• EXERCISE TEXT
-- Opening Marker --

The steps leading up to meiosis are similar to those of mitosis – the centrioles and chromosomes are replicated. The amount of DNA in the cell has doubled, and the ploidy of the cell remains the same as before, at 2n. In meiosis I, the phases are analogous to mitosis: prophase I, metaphase I, anaphase I, and telophase I (below figure). Meiosis I proceeds directly to meiosis II without going through interphase.
Meiosis I is unique in that genetic diversity is generated through crossing over and random positioning of homologous chromosomes (bivalent chromosomes). In addition, in meiosis I, the chromosomal number is reduced from diploid (2n) to haploid (n) during this process. (See figure below, where meiosis I begins with a diploid (2n = 4) cell and ends with two haploid (n = 2) cells.) In humans (2n = 46), who have 23 pairs of chromosomes, the number of chromosomes is reduced by half at the end of meiosis I (n = 23).

-- Closing Marker --

• EXERCISE
Could you continue the meiosis I passage from where it stops?

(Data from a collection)
-- Opening Marker --

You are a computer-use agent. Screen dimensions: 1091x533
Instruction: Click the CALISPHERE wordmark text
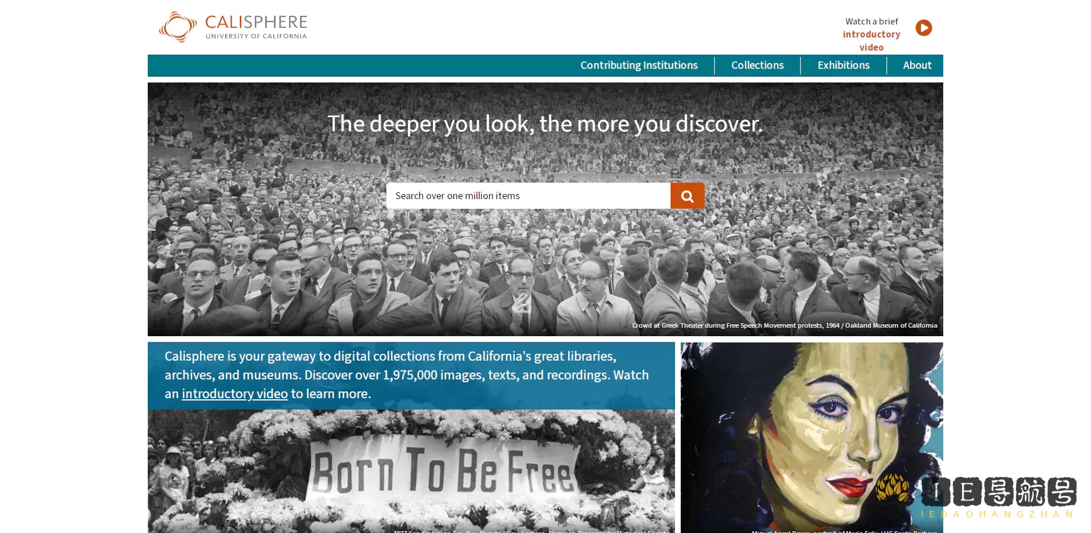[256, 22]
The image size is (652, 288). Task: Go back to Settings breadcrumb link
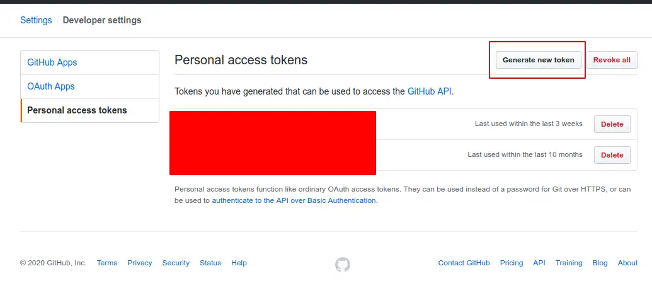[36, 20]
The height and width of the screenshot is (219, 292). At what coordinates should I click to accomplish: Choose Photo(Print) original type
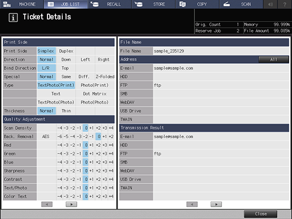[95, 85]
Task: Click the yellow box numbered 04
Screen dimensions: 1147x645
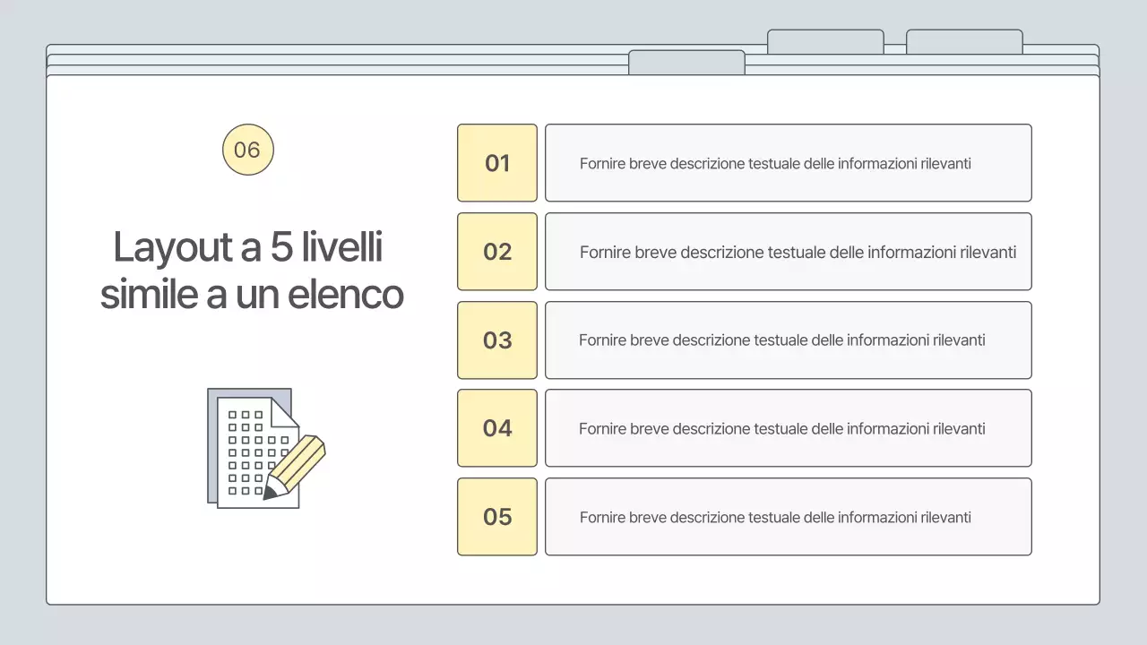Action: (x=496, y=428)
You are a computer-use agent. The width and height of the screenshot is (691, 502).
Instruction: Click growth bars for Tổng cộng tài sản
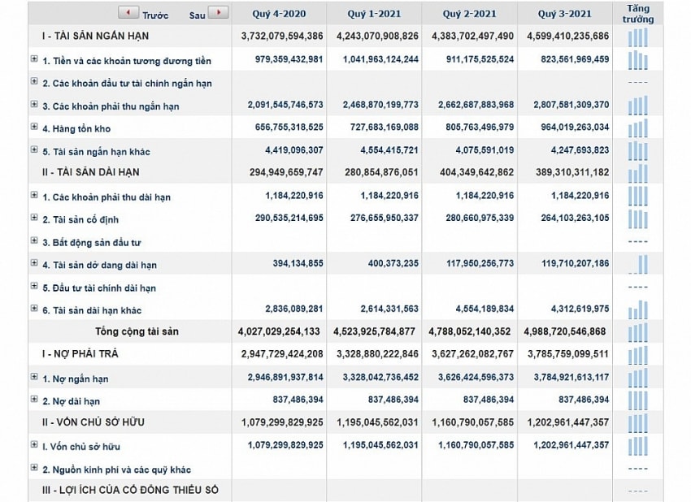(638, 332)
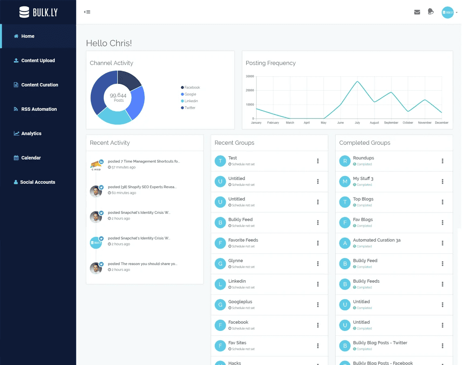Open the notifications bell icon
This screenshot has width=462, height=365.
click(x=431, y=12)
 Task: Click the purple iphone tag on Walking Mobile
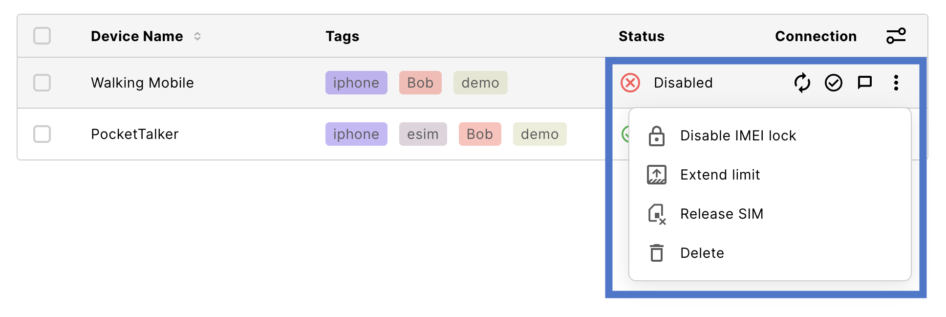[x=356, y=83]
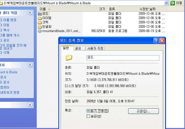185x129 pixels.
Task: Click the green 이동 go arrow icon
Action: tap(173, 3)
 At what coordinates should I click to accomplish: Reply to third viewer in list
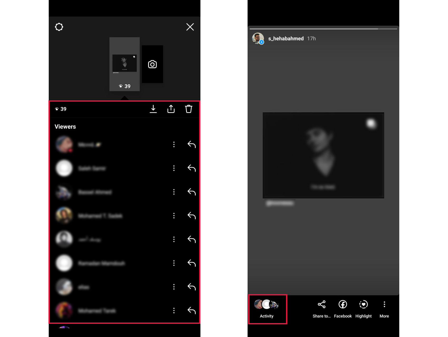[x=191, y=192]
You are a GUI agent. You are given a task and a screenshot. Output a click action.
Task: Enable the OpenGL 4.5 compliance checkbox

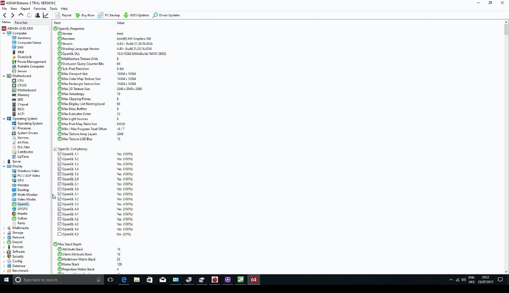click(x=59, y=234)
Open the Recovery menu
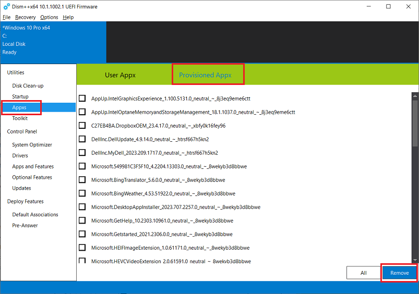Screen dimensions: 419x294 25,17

-- Closing Marker --

• RESPONSE AREA
During prophase I, chromosomal condensation allows chromosomes to be viewed under the microscope. In late prophase I, homologous chromosomes (also called bivalent chromosomes, or bivalents) pair laterally, or side-by-side. At this time they are said to be in synapsis. During synapsis, crossovers – cross-connections that form from breakage and rejoining between sister chromatids – can occur between the paired bivalents, leading to genetic recombination (exchange of genetic material) between the strands involved. The point where a crossover occurs is called a chiasma (plural chiasmata) (see below figure). In figure below, following crossing over, the blue and red chromosomes, which originally carried AA and aa alleles, respectively, now carry Aa alleles in both chromosomes at the end of prophase I. Note that these bivalents have two chromosomes and four chromatids, with one chromosome originating from each parent.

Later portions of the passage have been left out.